(SUPPLIED MATERIAL):
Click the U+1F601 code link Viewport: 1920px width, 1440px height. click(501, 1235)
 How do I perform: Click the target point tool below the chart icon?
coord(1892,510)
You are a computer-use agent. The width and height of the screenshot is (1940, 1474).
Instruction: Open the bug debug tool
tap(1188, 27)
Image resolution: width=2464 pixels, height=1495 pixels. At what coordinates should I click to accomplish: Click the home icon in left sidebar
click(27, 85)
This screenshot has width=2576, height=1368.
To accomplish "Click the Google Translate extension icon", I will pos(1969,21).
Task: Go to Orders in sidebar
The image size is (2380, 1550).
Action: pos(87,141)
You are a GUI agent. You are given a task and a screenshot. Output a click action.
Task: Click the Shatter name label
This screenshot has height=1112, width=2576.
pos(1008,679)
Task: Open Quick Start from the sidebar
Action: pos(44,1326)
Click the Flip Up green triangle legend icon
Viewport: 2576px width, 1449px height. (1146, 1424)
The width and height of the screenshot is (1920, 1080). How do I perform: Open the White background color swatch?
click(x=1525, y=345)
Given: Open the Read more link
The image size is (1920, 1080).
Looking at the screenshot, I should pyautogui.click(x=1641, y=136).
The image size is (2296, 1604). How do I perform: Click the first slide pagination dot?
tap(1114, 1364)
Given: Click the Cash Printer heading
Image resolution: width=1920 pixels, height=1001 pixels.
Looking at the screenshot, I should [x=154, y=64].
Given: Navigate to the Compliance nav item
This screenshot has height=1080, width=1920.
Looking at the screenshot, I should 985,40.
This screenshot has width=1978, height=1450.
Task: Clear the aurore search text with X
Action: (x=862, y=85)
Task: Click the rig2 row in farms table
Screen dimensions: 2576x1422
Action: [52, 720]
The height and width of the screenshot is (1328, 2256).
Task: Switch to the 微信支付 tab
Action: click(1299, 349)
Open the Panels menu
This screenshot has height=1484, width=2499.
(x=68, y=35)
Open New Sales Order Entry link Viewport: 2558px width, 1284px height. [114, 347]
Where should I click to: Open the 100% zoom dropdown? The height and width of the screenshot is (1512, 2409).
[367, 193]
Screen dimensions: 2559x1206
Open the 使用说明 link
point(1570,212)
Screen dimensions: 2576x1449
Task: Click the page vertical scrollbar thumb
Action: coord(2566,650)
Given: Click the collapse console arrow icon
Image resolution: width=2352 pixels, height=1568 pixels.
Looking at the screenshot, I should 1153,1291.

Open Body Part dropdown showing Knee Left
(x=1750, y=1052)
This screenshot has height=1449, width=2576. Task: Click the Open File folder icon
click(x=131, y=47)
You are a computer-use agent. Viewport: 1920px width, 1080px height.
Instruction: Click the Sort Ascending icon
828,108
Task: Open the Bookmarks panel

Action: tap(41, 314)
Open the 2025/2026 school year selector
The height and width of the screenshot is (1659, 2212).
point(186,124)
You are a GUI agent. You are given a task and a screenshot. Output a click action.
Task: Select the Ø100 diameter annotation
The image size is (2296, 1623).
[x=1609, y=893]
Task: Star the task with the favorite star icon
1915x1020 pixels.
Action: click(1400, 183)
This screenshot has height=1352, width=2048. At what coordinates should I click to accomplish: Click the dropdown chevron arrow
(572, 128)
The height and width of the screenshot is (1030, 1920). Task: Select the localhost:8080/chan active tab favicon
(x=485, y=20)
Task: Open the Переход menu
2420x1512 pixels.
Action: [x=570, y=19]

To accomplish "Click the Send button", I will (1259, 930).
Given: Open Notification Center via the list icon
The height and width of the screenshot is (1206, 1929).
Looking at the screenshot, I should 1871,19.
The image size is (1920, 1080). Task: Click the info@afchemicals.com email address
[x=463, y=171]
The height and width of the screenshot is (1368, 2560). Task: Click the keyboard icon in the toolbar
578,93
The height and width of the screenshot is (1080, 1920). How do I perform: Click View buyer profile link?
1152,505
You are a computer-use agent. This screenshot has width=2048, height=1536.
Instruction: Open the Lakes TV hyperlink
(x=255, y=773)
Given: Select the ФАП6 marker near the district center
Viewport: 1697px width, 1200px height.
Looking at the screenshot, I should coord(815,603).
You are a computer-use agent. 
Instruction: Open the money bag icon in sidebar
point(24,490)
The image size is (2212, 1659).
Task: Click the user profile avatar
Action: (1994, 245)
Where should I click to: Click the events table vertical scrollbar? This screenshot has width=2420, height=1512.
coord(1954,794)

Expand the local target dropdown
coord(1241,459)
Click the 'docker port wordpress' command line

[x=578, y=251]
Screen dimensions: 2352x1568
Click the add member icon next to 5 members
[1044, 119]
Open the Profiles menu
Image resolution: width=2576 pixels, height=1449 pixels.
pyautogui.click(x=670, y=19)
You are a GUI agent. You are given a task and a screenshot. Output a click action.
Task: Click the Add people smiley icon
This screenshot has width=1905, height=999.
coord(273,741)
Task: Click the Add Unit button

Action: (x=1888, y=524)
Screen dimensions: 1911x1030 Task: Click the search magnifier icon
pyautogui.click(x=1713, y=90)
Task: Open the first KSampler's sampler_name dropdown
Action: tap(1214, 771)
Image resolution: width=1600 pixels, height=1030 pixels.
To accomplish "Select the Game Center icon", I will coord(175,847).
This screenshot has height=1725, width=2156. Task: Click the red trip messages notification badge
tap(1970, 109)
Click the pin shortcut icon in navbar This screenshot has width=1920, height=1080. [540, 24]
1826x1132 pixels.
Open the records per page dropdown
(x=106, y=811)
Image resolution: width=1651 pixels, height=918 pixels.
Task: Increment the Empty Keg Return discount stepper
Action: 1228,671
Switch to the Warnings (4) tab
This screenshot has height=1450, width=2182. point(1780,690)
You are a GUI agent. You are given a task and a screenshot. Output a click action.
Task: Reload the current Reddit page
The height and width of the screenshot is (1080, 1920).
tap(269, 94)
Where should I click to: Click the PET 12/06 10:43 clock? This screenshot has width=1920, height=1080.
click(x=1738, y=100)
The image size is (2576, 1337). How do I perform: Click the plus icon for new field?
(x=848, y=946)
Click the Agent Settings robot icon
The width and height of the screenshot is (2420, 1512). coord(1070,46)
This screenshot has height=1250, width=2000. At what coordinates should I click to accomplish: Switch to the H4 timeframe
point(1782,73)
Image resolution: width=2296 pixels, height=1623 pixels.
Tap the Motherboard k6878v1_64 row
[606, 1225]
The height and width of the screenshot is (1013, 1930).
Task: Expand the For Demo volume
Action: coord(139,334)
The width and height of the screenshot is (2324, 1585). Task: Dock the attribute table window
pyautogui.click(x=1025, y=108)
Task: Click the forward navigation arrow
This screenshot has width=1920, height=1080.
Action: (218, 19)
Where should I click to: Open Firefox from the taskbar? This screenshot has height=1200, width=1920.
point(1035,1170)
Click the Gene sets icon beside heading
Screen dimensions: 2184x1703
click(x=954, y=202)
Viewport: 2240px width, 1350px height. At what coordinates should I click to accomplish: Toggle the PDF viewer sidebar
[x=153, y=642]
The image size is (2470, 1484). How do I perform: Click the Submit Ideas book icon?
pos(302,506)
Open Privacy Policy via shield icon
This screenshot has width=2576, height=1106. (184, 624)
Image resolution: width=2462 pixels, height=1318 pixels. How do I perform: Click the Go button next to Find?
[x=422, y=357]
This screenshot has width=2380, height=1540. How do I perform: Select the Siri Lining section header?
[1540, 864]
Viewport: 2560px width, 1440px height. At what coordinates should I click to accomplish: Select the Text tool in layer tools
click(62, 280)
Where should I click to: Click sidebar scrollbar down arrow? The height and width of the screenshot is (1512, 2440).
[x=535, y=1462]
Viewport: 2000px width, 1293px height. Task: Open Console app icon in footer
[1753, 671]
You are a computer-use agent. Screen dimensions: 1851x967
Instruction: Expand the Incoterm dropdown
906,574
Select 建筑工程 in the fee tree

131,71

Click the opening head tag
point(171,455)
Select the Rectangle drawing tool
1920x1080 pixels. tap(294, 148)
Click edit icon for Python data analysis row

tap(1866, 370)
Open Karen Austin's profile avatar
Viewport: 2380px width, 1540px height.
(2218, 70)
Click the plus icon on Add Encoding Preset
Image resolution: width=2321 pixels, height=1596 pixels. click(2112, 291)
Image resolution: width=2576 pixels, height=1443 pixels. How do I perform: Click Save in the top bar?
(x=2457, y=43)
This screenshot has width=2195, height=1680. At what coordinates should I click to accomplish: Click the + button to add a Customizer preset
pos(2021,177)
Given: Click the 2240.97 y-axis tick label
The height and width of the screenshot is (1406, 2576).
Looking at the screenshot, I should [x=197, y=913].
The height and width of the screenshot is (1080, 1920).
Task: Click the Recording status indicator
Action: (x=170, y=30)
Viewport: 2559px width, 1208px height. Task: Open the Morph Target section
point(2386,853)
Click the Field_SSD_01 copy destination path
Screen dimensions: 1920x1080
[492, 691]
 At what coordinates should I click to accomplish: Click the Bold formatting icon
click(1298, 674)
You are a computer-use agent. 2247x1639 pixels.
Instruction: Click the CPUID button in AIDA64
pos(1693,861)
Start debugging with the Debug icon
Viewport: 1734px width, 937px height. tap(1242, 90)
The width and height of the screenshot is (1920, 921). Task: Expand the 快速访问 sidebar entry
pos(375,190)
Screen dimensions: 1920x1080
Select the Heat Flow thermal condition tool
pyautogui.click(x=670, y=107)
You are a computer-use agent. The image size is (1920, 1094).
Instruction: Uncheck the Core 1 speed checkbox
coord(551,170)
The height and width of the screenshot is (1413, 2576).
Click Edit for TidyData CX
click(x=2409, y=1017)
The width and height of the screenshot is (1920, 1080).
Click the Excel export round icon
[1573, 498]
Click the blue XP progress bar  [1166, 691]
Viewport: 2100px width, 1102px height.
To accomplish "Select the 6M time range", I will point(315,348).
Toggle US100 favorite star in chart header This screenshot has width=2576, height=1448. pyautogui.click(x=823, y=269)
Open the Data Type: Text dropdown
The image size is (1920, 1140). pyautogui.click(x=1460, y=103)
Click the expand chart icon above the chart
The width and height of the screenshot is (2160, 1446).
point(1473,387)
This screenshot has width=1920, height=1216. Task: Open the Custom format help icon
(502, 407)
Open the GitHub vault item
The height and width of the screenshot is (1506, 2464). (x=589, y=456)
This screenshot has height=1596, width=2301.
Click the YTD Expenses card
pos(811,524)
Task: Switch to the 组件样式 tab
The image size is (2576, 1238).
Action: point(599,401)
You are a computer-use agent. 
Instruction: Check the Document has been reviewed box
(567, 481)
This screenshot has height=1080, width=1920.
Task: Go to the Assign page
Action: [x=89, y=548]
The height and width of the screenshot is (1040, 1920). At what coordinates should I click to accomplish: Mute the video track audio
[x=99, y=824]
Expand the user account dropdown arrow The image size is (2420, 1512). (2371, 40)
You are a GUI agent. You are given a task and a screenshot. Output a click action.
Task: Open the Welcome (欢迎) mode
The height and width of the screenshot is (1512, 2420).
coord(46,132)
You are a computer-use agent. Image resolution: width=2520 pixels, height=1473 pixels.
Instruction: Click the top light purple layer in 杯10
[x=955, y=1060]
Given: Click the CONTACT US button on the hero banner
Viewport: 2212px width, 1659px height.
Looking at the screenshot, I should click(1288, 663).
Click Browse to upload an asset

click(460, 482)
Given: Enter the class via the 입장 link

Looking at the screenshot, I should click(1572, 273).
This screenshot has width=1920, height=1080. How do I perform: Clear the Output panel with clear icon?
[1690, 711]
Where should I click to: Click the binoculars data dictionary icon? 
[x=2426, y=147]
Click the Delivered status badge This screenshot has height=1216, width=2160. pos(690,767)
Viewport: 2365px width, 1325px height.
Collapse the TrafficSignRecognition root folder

(WHAT THE EXERCISE ASKS): Reproduce the lines of the entries above from the one with "Open New Sales" to the one with "Screen dimensions: 2559x1206", both included, exactly and without any other line.

(OUTPUT OF THE EXERCISE):
Open New Sales Order Entry link Viewport: 2558px width, 1284px height. [114, 347]
Where should I click to: Open the 100% zoom dropdown? The height and width of the screenshot is (1512, 2409).
[367, 193]
Screen dimensions: 2559x1206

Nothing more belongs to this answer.